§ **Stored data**
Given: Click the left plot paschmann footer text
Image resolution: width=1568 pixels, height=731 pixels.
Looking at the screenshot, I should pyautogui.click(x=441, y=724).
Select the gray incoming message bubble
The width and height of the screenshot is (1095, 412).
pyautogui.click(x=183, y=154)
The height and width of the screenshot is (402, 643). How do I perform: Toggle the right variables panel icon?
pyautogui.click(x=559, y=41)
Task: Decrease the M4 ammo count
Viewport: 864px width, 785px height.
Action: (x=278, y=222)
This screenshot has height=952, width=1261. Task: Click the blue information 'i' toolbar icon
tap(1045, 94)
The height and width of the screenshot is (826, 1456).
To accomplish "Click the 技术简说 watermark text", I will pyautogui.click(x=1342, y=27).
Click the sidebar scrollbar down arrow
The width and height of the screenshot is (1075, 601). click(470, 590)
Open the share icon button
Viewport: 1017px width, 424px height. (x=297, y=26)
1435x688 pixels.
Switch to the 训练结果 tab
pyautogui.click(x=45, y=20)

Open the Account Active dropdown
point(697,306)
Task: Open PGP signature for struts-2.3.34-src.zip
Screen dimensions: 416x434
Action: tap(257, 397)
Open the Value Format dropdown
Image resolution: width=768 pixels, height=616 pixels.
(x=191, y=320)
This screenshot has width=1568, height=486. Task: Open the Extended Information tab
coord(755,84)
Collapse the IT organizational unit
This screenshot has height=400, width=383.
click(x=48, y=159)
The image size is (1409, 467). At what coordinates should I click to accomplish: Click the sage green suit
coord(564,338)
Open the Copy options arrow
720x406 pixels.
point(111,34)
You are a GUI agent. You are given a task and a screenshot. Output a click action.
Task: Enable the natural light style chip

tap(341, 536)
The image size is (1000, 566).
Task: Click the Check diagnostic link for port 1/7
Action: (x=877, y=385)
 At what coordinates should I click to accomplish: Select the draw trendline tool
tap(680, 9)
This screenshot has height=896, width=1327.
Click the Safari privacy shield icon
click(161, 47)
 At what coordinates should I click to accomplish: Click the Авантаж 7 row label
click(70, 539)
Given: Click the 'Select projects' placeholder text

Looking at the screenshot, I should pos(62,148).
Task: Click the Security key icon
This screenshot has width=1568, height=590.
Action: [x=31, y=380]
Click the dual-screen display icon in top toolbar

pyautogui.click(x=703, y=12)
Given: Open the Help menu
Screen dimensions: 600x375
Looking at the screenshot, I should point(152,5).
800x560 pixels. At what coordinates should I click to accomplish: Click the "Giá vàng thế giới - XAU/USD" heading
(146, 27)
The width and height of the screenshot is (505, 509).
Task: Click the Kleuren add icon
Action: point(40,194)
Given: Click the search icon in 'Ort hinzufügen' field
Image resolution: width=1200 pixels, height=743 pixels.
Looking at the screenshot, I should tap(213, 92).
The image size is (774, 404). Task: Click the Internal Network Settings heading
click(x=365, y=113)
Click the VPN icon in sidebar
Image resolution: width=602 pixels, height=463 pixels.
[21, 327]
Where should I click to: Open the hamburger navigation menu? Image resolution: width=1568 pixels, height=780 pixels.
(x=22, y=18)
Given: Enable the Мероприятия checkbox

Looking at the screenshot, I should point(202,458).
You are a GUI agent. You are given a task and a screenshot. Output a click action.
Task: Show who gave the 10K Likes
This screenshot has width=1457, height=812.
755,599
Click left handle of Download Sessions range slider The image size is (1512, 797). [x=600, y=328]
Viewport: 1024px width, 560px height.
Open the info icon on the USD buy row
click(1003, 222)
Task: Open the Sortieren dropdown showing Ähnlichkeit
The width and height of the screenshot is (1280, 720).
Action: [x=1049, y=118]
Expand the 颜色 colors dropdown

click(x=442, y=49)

§ **Task to carry out**
From the entries above, write out only the lines starting at the line that holds "The image size is (774, 404)." and ending at the line that holds "Viewport: 1024px width, 560px height.", keeping both and matching them exactly.

§ **Problem solution**
The image size is (774, 404). Task: Click the Internal Network Settings heading
click(x=365, y=113)
Click the VPN icon in sidebar
Image resolution: width=602 pixels, height=463 pixels.
[21, 327]
Where should I click to: Open the hamburger navigation menu? Image resolution: width=1568 pixels, height=780 pixels.
(x=22, y=18)
Given: Enable the Мероприятия checkbox

Looking at the screenshot, I should point(202,458).
You are a GUI agent. You are given a task and a screenshot. Output a click action.
Task: Show who gave the 10K Likes
This screenshot has width=1457, height=812.
755,599
Click left handle of Download Sessions range slider The image size is (1512, 797). [x=600, y=328]
Viewport: 1024px width, 560px height.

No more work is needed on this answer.